• **Given exercise**: Write out, without any change, the lines of the records starting at the line that contains "Task: Click the green" and ending at the end of the records.

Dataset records
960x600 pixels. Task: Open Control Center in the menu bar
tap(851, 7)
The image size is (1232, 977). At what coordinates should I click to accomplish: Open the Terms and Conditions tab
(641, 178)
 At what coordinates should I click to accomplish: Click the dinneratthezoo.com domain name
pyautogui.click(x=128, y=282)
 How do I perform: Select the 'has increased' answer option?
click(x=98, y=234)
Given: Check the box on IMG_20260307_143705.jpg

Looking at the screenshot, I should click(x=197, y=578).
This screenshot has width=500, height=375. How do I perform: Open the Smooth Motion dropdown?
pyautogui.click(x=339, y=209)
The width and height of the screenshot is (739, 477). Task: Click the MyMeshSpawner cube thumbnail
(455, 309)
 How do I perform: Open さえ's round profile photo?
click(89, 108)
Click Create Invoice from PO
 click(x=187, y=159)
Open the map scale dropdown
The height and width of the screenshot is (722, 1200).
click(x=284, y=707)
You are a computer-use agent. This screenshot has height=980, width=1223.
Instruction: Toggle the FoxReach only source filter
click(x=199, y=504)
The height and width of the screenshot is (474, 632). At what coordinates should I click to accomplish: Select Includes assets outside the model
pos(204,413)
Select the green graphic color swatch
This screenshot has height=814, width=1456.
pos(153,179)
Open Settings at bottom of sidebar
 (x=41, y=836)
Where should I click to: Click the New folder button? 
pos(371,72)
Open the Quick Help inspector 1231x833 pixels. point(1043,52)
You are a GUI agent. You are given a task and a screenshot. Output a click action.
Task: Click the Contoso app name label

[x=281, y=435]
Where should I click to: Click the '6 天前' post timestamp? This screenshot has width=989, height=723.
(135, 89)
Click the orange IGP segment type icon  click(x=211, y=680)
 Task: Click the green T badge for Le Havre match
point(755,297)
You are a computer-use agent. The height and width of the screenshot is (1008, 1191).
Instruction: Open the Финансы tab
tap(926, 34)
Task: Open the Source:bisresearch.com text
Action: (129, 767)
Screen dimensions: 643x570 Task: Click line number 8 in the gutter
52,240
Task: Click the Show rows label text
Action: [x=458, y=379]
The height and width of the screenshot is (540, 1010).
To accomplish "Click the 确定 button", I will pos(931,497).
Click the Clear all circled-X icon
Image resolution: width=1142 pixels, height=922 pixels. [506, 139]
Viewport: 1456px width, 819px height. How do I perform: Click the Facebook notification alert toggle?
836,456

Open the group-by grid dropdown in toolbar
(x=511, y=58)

• **Written response**:
 Task: Click the green T badge for Le Havre match
point(755,297)
You are a computer-use agent. The height and width of the screenshot is (1008, 1191).
Instruction: Open the Финансы tab
tap(926, 34)
Task: Open the Source:bisresearch.com text
Action: (129, 767)
Screen dimensions: 643x570 Task: Click line number 8 in the gutter
52,240
Task: Click the Show rows label text
Action: [x=458, y=379]
The height and width of the screenshot is (540, 1010).
To accomplish "Click the 确定 button", I will pos(931,497).
Click the Clear all circled-X icon
Image resolution: width=1142 pixels, height=922 pixels. [506, 139]
Viewport: 1456px width, 819px height. How do I perform: Click the Facebook notification alert toggle?
836,456

Open the group-by grid dropdown in toolbar
(x=511, y=58)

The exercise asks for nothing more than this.